By Roger Harrabin
Environment analyst, BBC News
The UK is considered to be one of the most wind-rich nations in Europe
The UK government has moved to clear the path for a quarter of the nation's electricity to be powered by wind.
Ministers on Wednesday approved new wind power sites for the Crown Estate around the the UK's coastline.
They also began the tender process for a £15bn contract for the new cabling needed to bring the power onshore.
The government is relying heavily on the wind to meet its European commitments to provide 15% of all energy from renewables by 2020.
A major obstacle to wind was demolished when a study from National Grid last week concluded that the electricity distribution grid could cope with on-off wind energy without spending a lot on back-up fossil fuel power stations.
This conclusion countered a key argument used by opponents of wind power, who suggested that the UK would still need to build extra fossil fuel power stations in order to bridge the gap between demand and supply when the wind did not blow.
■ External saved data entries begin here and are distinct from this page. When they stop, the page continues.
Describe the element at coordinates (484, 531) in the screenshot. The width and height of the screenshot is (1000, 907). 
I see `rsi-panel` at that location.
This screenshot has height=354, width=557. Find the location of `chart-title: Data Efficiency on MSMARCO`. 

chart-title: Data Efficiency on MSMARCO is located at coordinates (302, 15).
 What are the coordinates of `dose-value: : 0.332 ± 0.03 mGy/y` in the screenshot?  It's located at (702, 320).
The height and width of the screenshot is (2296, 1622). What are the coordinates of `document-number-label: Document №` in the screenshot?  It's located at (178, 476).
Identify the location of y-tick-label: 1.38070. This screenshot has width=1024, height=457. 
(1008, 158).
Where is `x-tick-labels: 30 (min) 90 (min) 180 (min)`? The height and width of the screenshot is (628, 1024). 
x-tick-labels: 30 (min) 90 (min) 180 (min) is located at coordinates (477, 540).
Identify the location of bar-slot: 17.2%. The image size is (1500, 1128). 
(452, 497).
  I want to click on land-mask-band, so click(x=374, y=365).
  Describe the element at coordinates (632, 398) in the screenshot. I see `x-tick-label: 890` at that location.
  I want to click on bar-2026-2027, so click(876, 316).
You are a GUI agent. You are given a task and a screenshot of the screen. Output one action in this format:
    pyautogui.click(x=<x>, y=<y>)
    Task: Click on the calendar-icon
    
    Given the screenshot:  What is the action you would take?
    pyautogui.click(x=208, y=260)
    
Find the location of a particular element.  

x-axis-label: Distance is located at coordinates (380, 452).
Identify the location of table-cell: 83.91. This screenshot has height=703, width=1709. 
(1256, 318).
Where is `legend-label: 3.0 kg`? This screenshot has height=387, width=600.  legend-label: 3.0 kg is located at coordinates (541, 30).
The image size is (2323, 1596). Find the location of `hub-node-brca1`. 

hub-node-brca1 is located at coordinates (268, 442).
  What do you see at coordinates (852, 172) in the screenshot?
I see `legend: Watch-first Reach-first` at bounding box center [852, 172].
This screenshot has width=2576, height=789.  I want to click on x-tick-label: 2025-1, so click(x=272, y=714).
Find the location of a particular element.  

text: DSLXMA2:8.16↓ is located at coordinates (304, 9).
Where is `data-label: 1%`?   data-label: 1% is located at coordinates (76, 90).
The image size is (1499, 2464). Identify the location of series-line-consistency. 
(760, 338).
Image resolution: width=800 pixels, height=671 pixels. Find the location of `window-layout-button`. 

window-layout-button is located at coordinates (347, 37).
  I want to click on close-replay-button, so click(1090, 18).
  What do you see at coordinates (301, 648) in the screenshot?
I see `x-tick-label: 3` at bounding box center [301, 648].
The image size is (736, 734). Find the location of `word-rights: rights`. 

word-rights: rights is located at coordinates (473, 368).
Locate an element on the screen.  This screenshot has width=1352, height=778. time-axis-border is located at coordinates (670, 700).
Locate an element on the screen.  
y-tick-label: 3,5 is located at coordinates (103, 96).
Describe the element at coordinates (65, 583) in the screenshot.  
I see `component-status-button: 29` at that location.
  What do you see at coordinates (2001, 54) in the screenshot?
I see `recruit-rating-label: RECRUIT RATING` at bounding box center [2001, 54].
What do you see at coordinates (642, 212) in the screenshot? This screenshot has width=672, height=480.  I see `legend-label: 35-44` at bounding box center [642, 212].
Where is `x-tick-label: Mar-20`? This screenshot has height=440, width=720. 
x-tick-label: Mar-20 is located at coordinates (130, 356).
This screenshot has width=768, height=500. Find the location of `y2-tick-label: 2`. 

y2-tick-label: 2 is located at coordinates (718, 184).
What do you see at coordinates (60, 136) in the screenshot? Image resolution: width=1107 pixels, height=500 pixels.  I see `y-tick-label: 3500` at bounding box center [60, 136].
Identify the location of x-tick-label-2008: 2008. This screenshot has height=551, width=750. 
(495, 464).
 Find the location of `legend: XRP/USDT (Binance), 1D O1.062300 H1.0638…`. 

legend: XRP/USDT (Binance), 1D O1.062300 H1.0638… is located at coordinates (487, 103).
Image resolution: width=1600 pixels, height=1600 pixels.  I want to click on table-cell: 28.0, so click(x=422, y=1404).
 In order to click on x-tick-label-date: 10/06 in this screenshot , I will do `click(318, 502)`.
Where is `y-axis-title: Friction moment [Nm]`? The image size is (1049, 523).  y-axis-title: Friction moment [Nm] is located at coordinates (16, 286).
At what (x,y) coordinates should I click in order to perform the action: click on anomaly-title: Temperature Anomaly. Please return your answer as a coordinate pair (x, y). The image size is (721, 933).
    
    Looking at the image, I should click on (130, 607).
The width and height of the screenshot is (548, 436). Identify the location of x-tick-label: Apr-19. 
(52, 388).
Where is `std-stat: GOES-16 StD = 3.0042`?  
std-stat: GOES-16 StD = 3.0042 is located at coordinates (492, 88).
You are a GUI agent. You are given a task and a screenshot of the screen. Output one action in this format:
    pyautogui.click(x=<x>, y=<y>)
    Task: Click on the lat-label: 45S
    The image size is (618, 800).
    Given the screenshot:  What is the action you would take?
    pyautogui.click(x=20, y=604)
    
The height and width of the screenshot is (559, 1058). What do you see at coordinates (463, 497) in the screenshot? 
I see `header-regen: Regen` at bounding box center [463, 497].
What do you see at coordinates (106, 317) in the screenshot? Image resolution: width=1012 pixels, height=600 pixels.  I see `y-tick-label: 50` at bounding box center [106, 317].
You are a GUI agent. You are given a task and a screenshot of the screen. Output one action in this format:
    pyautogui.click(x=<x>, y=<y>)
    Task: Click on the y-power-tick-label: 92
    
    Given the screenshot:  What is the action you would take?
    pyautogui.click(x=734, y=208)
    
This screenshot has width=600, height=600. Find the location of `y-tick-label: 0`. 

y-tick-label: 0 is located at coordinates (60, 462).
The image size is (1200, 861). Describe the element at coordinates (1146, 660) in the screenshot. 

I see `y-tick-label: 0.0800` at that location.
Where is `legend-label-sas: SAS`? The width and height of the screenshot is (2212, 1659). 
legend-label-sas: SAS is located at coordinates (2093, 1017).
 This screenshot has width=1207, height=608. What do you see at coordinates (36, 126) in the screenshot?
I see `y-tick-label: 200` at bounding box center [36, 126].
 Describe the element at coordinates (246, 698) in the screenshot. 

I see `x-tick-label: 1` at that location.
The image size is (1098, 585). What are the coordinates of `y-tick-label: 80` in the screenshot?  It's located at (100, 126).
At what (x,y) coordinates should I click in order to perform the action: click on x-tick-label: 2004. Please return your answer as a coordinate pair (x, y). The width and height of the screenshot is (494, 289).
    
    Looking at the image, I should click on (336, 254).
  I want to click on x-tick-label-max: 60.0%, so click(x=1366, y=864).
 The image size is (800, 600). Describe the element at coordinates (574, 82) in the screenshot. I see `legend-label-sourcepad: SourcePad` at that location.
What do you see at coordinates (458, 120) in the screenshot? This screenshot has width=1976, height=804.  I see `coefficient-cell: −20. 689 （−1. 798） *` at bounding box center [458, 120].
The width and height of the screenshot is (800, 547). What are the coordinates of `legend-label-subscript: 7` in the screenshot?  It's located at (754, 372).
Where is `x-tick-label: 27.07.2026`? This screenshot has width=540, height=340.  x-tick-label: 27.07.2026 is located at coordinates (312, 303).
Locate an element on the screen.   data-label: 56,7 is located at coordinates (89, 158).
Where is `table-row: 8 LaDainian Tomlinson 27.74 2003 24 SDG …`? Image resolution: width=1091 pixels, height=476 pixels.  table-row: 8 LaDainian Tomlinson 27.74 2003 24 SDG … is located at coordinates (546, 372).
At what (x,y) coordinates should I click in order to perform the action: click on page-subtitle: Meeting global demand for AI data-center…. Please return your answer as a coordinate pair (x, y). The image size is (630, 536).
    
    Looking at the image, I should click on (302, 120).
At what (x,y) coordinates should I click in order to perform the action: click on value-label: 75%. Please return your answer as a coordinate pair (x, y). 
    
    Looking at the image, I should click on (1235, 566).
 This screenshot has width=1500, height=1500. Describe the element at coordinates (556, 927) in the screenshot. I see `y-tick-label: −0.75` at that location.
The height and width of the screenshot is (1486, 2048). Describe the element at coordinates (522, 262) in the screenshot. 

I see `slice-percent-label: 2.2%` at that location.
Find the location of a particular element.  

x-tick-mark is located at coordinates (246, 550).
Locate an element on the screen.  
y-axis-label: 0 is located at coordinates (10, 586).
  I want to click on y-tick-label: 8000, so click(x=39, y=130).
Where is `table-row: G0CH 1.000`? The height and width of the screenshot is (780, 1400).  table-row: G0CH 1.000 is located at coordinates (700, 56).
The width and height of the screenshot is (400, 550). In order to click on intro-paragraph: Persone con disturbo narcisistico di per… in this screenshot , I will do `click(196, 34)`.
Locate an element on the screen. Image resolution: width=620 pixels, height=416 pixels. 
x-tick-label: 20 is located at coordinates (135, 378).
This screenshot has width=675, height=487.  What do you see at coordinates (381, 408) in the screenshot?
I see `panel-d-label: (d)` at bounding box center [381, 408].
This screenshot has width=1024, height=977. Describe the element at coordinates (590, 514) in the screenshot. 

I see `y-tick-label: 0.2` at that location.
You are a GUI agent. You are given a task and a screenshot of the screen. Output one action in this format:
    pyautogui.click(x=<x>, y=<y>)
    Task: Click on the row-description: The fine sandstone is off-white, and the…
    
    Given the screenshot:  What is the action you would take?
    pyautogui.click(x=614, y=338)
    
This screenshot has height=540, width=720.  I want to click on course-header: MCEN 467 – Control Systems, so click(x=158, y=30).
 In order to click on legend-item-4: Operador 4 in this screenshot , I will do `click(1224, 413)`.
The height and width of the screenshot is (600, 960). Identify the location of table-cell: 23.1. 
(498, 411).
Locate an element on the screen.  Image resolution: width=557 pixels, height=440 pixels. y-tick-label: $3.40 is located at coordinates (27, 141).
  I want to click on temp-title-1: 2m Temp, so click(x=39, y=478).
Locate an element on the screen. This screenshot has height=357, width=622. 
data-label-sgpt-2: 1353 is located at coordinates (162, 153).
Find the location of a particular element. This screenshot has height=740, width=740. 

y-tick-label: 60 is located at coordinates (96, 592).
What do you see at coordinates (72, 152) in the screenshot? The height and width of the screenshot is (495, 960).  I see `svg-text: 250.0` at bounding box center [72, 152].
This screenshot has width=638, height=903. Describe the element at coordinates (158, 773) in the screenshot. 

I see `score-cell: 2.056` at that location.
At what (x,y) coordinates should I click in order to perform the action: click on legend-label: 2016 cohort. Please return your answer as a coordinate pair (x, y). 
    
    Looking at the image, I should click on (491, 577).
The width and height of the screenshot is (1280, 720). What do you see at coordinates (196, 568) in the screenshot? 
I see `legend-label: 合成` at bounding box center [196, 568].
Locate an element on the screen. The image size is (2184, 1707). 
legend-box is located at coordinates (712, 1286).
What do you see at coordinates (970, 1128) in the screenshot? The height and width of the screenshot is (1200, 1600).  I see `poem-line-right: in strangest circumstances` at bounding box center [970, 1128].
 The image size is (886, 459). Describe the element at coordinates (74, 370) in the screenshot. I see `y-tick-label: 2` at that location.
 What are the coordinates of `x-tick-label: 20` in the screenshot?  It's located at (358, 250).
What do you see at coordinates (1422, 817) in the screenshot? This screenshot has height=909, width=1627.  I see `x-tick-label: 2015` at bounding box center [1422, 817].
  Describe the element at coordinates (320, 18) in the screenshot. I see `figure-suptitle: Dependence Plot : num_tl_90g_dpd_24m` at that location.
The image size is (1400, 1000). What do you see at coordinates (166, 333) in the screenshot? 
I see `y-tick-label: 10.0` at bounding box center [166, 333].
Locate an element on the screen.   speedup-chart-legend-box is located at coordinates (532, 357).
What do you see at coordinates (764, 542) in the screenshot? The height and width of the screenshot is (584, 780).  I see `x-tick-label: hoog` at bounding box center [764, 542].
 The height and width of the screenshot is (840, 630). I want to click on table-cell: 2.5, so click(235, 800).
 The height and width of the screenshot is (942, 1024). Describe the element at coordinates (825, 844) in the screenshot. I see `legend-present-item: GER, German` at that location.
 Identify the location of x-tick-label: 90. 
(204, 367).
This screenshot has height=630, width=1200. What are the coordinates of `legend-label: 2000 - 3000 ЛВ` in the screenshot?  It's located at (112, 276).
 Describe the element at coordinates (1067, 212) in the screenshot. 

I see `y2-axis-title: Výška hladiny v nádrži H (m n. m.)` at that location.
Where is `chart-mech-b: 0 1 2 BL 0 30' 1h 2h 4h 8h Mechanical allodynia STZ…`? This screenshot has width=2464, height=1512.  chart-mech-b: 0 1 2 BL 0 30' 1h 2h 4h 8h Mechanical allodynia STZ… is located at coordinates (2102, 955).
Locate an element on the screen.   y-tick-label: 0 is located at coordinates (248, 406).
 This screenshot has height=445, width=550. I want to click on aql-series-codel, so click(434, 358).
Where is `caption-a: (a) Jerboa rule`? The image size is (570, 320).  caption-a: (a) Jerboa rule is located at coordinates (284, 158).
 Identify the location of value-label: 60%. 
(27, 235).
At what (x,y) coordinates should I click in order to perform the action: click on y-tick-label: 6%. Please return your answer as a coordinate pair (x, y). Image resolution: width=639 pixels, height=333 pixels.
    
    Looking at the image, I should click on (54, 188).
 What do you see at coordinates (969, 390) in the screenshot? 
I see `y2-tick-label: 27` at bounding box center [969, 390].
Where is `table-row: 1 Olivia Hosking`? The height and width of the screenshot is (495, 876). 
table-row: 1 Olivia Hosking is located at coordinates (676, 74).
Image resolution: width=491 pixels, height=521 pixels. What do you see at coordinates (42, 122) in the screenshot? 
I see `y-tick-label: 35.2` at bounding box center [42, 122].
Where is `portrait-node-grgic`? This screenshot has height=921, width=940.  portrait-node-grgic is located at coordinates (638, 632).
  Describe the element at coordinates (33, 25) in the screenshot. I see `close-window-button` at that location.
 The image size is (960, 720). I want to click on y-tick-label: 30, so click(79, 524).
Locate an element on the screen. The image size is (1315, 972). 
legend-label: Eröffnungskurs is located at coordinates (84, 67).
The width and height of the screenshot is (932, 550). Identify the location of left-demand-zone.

Now, another obstacle appears to have been removed.
An independent study had warned that it could be difficult to build wind farms within 12-and-a-half miles of the coastline.
Putting them further away from the shore would keep them out of sight of potential objectors, but would cost more to build in deeper water.
Ministers now say they do not think that proximity to the shore is necessarily a big issue. If the new batch of wind farms get local planning permission they will be up and turning by 2016.
That would clear the way for a capacity of 33 gigawatts of wind power by 2020.
But obstacles still remain: demand for turbines outstrips supply so that has pushed up the price.
It is made worse by the value of the pound because turbines are priced in euros.
It is also still difficult to secure the necessary investment.
On top of all of this, power generators still want a strategic plan from the authorities for a full offshore grid, rather than the ad hoc connections preferred by Ofgem.
That said, it has been a good spell for the wind sector.